Centres de transfusion sanguine
Et la transparence, bon sang !
A l’instar des autres filières du biomédical, le secteur du diagnostic est aussi la cible de pratiques aux antipodes de la transparence et de la concurrence loyale. Un exemple parmi tant d’autres est fourni par deux entités sanitaires opérant dans la même activité, en l’occurrence le Centre national de transfusion sanguine de Rabat ( CNTS) et le Centre régional de transfusion de Casablanca (CRTS). Les services de l’un ont lancé une commande publique pour un lot 1.200.000 tests ( HIV, HCV ou HBS) à 5,43 DH l’unité selon les estimations données par l’Appel d’offres 1/2024 CNTS pour un montant total de 6. 520, 320 DH. Alors que les services de l’autre, Casablanca, ont fixé le prix du même produit d’après les estimations de l’appel d’offres lancé par le ministère de tutelle ( 1/2024 CRTS lot 11) à 31,19 DH l’unité ! Visiblement, on est sur du sur mesure pour cette transaction destinée probablement à la marque Abbott… Alleluia!
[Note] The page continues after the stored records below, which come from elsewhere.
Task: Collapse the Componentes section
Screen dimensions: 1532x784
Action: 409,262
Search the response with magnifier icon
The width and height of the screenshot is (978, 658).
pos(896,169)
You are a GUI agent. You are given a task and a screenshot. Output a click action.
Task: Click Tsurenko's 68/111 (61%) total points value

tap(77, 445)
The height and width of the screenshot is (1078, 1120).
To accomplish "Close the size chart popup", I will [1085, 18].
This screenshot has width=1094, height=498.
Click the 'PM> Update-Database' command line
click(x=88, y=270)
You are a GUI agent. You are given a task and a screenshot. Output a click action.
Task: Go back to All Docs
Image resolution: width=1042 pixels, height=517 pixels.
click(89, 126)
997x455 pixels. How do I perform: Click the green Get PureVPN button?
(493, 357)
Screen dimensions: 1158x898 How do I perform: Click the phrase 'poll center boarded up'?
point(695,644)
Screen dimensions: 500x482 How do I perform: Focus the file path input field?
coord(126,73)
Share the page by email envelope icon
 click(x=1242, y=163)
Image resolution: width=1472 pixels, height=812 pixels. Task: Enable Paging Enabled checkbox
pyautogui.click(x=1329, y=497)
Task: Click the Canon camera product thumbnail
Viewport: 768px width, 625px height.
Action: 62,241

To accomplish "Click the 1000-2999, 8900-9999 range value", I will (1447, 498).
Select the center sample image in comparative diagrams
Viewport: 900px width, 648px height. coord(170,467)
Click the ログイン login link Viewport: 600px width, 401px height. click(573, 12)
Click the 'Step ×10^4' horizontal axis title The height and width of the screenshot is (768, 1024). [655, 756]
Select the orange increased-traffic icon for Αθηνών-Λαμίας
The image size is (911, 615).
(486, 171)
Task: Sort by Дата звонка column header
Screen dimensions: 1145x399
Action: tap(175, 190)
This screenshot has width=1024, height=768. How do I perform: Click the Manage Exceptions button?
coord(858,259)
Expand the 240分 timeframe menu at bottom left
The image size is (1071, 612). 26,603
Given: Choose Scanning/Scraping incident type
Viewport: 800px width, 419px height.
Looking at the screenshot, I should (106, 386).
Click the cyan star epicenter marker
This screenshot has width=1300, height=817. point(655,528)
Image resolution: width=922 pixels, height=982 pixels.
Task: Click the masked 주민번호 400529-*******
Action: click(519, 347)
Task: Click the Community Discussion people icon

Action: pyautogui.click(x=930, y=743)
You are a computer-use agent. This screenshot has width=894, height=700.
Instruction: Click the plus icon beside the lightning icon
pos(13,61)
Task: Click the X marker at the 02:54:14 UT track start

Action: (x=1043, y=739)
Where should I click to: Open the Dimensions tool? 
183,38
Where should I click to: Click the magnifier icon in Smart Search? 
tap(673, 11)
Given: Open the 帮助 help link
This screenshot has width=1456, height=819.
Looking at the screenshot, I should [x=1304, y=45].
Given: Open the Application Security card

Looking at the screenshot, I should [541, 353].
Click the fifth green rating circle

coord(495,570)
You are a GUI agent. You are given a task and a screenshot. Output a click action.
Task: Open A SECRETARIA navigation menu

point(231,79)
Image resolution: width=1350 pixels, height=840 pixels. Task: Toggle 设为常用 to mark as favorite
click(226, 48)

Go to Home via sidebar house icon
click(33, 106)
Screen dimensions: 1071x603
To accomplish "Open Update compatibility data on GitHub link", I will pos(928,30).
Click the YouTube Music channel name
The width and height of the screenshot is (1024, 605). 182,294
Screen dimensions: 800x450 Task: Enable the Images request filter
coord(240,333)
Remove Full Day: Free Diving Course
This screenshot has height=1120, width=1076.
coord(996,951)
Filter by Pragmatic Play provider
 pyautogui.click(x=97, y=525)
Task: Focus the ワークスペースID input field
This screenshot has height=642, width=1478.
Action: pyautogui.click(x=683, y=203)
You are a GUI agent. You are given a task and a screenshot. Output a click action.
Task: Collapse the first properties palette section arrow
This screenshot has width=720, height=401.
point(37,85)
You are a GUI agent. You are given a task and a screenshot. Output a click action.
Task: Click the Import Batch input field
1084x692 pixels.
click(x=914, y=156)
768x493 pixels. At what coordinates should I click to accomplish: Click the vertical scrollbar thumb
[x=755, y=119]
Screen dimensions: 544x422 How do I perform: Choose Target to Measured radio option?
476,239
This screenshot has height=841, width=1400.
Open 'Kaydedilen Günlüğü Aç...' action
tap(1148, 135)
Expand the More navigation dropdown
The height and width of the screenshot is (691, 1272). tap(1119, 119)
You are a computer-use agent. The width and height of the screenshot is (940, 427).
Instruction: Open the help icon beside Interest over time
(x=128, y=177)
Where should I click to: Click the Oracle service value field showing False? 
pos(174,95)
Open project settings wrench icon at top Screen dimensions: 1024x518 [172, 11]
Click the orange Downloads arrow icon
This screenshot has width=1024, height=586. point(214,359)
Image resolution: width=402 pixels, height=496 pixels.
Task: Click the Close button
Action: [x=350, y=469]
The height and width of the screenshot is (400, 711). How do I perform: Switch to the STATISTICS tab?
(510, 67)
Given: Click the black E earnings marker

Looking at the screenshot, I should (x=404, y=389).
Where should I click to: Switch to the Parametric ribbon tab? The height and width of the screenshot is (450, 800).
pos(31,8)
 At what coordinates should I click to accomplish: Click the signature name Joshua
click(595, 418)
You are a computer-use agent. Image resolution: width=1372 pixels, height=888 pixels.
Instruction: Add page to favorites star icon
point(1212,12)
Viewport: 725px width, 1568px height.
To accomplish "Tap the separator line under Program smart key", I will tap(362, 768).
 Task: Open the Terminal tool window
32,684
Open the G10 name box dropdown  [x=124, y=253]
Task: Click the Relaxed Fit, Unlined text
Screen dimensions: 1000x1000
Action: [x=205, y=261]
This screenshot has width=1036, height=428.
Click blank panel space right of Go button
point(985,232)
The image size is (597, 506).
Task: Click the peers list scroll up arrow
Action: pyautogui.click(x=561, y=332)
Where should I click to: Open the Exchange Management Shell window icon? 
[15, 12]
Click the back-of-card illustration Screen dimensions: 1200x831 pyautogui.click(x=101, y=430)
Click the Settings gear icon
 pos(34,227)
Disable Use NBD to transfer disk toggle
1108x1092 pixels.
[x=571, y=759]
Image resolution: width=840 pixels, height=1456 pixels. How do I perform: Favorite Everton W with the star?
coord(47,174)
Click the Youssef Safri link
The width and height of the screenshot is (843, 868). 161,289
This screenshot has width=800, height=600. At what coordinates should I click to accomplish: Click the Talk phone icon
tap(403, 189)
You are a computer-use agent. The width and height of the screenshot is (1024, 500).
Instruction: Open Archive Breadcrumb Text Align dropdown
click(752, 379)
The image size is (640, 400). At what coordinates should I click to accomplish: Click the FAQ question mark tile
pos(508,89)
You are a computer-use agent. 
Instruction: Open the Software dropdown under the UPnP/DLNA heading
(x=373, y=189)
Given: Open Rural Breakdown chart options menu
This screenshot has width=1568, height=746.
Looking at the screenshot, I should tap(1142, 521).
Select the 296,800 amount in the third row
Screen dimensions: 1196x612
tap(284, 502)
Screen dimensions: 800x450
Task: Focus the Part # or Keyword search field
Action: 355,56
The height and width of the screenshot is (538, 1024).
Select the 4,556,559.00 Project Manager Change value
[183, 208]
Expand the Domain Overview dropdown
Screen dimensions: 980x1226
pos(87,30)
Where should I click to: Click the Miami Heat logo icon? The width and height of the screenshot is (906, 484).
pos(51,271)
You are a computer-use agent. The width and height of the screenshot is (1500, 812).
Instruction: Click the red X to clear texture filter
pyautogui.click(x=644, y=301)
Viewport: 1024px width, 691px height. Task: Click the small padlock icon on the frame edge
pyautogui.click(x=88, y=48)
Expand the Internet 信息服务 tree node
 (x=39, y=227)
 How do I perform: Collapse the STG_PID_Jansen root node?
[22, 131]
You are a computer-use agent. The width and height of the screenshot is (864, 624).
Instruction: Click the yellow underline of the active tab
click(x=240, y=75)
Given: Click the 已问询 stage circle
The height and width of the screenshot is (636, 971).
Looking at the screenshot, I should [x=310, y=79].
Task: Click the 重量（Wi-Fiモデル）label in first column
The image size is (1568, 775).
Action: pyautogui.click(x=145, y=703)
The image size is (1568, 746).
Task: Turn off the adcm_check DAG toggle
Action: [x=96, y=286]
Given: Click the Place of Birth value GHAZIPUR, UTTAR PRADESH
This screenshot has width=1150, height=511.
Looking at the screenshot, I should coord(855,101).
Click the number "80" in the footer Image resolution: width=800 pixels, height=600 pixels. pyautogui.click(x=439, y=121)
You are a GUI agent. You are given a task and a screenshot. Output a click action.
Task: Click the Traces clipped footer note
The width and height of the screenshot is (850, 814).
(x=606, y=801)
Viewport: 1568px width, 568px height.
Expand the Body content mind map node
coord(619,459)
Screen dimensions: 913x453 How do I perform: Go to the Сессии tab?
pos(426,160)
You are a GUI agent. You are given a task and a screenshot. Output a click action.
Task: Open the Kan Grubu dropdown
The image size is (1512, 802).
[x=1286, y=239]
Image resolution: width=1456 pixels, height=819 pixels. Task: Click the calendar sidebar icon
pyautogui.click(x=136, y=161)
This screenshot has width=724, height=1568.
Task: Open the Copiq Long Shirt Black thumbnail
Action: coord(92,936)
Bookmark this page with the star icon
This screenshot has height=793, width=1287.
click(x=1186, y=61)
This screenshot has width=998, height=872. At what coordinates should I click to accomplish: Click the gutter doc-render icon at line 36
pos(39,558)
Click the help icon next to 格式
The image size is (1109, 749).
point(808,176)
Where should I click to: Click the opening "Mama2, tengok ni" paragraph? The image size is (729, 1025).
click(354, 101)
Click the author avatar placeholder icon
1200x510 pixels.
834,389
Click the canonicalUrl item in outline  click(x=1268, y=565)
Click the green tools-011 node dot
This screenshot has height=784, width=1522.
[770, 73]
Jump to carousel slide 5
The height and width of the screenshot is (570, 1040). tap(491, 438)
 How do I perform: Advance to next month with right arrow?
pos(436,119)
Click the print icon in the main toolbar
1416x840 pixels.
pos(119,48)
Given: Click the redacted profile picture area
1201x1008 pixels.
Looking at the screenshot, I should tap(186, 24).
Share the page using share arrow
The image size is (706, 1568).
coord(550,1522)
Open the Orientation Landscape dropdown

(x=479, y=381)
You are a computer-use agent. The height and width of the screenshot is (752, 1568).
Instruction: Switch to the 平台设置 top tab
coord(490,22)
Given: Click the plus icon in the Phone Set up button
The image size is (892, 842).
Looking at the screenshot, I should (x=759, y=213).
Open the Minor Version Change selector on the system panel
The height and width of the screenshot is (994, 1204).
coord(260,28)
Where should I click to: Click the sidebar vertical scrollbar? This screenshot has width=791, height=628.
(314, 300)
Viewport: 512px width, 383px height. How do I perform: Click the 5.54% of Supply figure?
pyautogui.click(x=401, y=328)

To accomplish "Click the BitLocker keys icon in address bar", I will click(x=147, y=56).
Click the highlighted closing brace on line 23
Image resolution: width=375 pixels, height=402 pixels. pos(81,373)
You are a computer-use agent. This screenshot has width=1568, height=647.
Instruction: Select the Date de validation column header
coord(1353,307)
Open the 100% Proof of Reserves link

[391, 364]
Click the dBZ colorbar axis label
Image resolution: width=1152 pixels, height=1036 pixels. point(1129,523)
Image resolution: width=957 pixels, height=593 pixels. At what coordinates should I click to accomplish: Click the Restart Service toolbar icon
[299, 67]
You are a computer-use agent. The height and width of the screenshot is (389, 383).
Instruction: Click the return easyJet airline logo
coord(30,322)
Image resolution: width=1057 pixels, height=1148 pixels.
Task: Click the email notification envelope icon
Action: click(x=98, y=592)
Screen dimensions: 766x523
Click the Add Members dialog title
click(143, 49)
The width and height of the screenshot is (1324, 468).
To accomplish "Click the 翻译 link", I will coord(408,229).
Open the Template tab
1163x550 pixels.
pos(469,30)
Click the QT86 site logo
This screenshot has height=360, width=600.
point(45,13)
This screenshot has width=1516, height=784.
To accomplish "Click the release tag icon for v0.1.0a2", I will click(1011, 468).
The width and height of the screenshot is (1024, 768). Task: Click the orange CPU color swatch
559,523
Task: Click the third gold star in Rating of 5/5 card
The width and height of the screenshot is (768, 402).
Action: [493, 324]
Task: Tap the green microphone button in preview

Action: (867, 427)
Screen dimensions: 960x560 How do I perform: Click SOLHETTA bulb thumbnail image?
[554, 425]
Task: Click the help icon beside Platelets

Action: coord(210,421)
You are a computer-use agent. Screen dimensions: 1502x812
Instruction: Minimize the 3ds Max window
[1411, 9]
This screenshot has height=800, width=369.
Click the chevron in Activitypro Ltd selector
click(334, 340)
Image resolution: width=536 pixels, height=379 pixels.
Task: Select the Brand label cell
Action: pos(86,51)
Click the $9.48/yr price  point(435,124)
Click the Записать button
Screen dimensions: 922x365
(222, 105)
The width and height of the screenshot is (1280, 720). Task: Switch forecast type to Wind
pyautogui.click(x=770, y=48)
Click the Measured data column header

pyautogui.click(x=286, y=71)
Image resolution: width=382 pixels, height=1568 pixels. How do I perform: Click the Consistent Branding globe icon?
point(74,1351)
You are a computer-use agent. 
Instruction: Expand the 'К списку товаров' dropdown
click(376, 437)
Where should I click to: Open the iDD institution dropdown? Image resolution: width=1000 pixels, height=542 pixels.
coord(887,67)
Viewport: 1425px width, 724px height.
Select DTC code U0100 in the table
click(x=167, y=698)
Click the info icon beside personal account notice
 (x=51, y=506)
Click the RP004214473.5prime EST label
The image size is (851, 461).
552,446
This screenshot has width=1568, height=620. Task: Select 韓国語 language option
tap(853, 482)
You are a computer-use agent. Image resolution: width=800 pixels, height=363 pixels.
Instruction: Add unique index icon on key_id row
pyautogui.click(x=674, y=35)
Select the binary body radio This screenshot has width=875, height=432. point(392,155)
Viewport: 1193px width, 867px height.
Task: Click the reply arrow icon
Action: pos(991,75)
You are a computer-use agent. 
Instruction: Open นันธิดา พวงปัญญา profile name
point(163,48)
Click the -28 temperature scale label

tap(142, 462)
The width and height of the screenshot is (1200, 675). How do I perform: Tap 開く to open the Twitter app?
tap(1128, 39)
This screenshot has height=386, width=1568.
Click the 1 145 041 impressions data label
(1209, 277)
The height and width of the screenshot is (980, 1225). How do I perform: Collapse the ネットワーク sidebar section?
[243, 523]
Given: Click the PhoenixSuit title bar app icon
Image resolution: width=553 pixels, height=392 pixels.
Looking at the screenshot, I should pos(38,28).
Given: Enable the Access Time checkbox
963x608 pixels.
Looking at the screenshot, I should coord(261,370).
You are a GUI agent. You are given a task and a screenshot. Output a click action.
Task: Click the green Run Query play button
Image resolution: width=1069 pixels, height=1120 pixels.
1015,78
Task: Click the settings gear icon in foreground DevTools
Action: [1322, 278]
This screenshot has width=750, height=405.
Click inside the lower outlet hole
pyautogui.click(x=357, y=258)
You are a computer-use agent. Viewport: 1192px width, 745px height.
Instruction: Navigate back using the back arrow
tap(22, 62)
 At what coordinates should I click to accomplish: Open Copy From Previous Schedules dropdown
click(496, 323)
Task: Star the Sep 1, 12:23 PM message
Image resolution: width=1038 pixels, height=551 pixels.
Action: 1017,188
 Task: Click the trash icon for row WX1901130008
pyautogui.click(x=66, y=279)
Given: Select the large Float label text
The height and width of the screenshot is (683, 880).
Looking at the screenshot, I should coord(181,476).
Mais à quoi est dû cet immense écart de prix bon sang, sachant que Rabat et Casablanca sont deux villes marocaines distantes d’à peine 90 KM? Une explication du ministre de la Santé Khalid Aït Taleb ne serait pas de trop. Bien au contraire… L’ouverture des plis relatifs à ce magnifique appel d’offres qui comporte 12 lots portant sur l’achat de réactifs, produits chimiques et des cartes gel et de panel, est prévue le mercredi 5 juin au siège de CRTS de Casablanca. De la transparence à sang pour sang!